* **Instructions to follow**:
From the entries below, please output exactly the lines starting at the one containing "Where should I click to: Like" and ending at the one containing "Tap the APT coin logo", both included.

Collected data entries
§

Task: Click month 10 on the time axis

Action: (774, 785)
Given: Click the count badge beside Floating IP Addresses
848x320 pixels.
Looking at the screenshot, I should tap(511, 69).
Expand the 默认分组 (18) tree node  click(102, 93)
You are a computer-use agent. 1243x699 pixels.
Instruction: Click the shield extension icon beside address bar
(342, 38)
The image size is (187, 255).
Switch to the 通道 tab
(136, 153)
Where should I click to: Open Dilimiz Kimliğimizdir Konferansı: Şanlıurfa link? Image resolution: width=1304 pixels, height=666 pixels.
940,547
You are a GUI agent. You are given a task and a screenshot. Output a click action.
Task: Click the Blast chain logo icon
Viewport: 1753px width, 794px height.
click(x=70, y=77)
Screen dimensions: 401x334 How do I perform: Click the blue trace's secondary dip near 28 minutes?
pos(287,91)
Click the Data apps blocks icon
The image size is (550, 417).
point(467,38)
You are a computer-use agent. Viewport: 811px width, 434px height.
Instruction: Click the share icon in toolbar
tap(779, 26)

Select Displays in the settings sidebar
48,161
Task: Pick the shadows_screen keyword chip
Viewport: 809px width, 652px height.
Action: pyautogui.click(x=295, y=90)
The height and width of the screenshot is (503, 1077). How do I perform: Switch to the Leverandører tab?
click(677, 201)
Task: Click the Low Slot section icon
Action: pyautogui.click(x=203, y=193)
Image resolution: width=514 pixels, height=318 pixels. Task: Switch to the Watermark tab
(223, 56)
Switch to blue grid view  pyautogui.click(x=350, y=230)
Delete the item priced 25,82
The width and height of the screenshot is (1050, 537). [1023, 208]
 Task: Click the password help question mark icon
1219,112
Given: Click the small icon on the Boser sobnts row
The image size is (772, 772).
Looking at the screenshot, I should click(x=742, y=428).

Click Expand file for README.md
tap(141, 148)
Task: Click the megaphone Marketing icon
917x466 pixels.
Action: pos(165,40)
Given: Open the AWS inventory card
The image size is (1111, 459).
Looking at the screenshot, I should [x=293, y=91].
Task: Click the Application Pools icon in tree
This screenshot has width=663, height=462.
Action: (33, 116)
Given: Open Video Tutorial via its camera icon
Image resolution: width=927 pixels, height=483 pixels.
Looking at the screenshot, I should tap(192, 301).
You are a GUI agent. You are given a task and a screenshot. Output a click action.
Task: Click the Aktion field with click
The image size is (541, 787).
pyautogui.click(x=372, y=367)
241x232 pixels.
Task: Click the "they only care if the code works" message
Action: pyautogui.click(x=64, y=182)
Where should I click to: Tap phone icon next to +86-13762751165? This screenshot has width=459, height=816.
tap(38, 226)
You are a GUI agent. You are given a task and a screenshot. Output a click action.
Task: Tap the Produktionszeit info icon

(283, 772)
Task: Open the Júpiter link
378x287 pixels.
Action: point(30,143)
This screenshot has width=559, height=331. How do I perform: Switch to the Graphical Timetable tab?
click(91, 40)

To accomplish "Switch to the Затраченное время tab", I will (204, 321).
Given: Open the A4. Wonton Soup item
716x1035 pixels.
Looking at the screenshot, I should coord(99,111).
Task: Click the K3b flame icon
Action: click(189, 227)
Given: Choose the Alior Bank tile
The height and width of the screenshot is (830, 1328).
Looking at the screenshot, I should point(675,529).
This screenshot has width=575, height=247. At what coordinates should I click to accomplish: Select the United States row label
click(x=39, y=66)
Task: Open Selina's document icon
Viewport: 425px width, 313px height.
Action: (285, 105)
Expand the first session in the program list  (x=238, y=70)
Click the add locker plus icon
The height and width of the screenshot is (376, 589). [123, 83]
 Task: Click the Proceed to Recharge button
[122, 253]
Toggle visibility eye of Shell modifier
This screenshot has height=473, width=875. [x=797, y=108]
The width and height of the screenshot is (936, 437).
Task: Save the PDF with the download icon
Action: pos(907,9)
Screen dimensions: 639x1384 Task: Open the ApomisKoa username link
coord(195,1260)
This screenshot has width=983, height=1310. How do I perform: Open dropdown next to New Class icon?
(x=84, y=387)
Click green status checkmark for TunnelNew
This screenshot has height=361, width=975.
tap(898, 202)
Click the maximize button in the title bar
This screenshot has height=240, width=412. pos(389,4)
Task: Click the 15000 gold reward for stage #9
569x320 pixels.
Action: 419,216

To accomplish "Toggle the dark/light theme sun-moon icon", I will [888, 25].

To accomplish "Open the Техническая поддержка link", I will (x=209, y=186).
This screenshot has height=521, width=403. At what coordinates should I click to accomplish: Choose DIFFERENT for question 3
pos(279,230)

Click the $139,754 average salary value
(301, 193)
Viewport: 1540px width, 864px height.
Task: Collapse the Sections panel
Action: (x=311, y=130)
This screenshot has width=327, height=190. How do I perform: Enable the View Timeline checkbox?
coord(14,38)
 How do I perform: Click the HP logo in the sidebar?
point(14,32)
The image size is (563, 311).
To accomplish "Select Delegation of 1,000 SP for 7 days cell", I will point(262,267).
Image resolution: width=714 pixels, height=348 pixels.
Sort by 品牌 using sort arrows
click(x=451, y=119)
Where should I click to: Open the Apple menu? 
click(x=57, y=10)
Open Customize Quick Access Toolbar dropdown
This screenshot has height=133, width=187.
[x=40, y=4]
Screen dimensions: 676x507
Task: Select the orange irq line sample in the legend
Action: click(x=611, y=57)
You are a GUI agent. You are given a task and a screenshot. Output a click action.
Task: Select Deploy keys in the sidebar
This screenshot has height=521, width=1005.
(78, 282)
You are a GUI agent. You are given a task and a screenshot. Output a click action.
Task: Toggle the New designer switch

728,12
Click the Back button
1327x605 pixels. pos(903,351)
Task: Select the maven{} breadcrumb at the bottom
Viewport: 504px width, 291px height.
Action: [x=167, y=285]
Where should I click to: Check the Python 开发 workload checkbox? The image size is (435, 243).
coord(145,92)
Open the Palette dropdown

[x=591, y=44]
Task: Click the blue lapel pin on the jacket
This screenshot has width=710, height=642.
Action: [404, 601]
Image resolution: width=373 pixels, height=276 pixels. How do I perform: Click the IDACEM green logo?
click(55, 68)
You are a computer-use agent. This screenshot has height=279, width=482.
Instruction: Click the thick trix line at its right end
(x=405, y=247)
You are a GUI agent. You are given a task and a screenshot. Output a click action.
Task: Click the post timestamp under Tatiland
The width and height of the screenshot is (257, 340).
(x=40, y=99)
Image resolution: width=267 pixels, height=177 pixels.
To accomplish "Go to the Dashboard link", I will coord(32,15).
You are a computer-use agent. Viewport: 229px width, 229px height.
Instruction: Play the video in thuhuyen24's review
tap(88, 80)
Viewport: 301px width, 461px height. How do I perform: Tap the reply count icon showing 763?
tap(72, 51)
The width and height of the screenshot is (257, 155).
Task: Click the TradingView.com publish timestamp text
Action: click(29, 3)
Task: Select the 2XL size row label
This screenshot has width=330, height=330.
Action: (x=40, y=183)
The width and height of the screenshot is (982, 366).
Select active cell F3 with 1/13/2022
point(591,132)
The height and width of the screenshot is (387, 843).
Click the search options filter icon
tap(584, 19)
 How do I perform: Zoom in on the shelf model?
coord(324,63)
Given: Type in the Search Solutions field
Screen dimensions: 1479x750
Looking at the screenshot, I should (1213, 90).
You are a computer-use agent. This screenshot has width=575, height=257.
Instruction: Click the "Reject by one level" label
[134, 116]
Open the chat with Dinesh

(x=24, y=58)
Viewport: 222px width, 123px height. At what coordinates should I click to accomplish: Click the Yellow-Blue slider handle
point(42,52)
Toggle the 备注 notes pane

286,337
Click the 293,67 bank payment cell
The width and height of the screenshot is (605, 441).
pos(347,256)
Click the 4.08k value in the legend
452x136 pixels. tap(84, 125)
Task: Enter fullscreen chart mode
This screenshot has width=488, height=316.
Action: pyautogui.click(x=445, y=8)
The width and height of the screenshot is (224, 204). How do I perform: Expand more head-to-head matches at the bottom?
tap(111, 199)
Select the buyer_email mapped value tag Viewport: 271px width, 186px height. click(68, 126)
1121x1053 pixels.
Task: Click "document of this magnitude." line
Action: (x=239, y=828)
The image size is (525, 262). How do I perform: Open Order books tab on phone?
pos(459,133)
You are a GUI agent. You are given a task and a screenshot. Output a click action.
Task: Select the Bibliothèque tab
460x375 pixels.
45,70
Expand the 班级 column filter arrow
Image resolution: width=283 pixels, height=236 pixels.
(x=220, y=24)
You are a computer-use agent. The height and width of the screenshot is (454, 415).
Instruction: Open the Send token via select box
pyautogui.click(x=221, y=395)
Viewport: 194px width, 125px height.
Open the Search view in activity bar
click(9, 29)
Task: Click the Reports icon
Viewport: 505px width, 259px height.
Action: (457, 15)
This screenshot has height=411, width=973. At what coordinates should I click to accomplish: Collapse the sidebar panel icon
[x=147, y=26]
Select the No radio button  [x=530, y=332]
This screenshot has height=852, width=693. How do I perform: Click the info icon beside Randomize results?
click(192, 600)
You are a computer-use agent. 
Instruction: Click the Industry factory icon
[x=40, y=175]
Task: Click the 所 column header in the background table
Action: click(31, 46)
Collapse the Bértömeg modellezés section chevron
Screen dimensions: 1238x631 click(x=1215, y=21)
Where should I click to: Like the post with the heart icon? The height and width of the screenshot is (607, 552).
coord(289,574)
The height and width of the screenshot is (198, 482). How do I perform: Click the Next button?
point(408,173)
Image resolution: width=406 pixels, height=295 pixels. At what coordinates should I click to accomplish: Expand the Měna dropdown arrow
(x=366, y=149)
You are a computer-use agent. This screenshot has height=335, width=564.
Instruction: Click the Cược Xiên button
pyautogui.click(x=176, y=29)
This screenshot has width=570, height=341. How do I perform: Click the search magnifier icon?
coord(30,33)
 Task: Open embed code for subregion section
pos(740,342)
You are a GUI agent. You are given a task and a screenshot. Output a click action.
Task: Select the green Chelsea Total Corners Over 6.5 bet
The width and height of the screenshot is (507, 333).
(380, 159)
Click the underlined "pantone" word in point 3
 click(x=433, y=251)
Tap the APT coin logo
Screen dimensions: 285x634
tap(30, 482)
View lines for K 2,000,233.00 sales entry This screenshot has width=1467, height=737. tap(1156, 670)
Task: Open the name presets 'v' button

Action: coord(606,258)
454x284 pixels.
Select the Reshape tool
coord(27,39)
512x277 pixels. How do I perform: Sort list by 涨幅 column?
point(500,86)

§

* **Your response**:
Where should I click to: Like the post with the heart icon? The height and width of the screenshot is (607, 552).
coord(289,574)
The height and width of the screenshot is (198, 482). How do I perform: Click the Next button?
point(408,173)
Image resolution: width=406 pixels, height=295 pixels. At what coordinates should I click to accomplish: Expand the Měna dropdown arrow
(x=366, y=149)
You are a computer-use agent. This screenshot has height=335, width=564.
Instruction: Click the Cược Xiên button
pyautogui.click(x=176, y=29)
This screenshot has width=570, height=341. How do I perform: Click the search magnifier icon?
coord(30,33)
 Task: Open embed code for subregion section
pos(740,342)
You are a GUI agent. You are given a task and a screenshot. Output a click action.
Task: Select the green Chelsea Total Corners Over 6.5 bet
The width and height of the screenshot is (507, 333).
(380, 159)
Click the underlined "pantone" word in point 3
 click(x=433, y=251)
Tap the APT coin logo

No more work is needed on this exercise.